- Opening Delimiter -

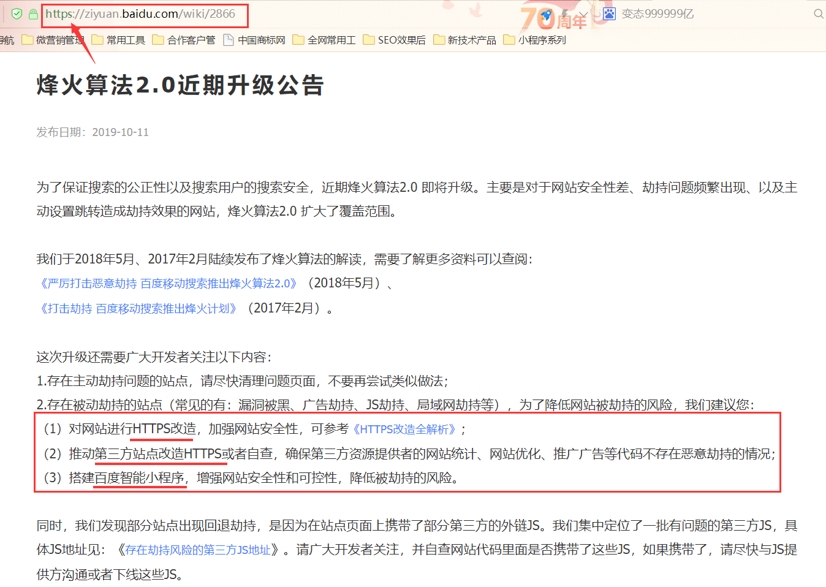Click the folder icon of the SEO效果后 bookmark

[368, 40]
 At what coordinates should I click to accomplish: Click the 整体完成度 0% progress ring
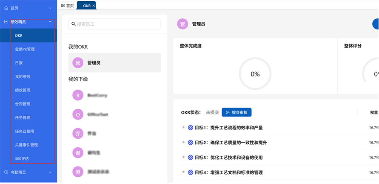(255, 74)
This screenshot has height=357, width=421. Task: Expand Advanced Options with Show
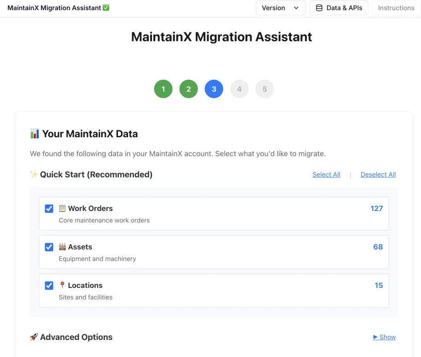click(384, 337)
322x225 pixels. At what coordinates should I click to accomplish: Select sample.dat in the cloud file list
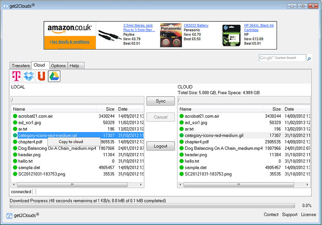click(196, 167)
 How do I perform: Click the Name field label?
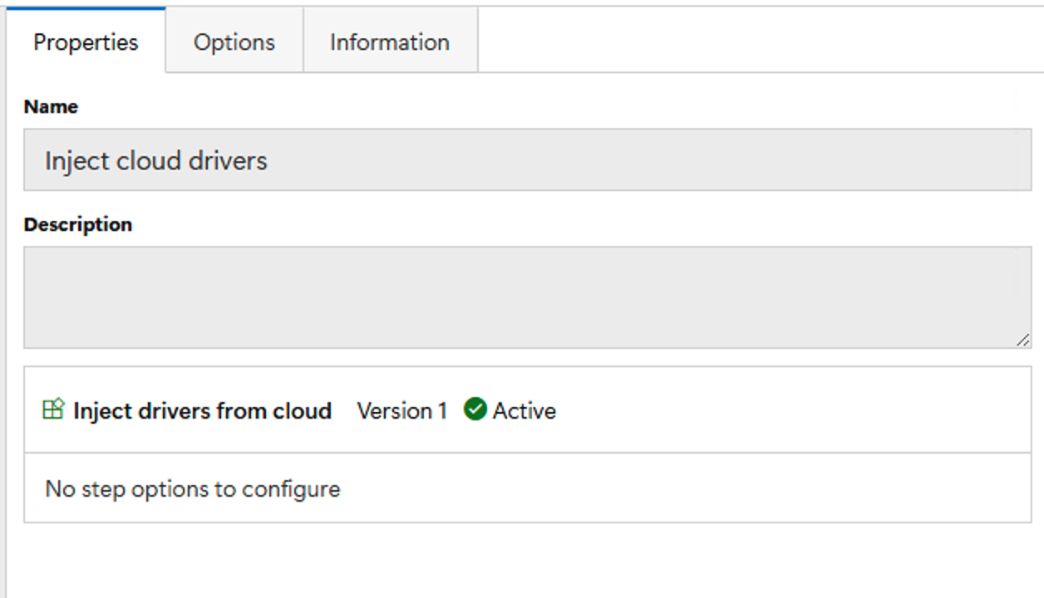click(51, 106)
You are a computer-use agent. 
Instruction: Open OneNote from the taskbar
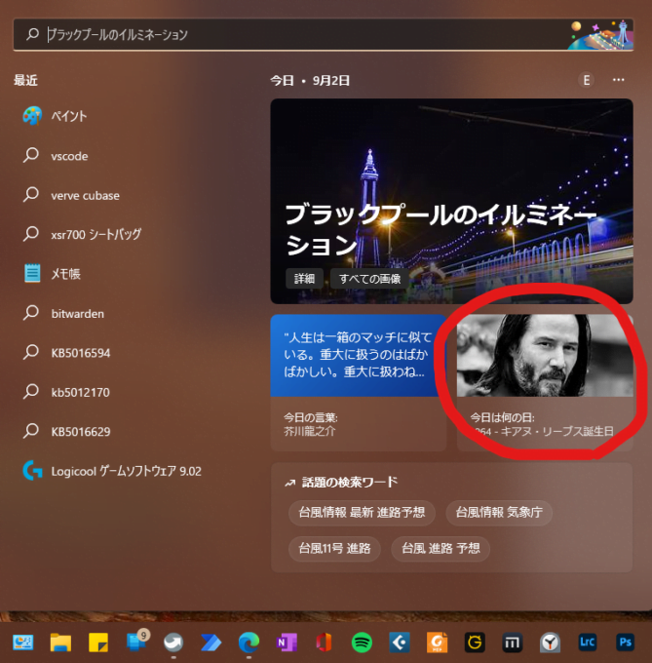[x=287, y=642]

- Closing Delimiter -

* _What needs to be done_: Please restate, word for word, the lines from the one with "How do I perform: Click" through the final line of the material, both included, and omit the pictures.

* _Answer space_:
 How do I perform: Click the Name field label?
click(51, 106)
You are a computer-use agent. 
Instruction: Open OneNote from the taskbar
[x=287, y=642]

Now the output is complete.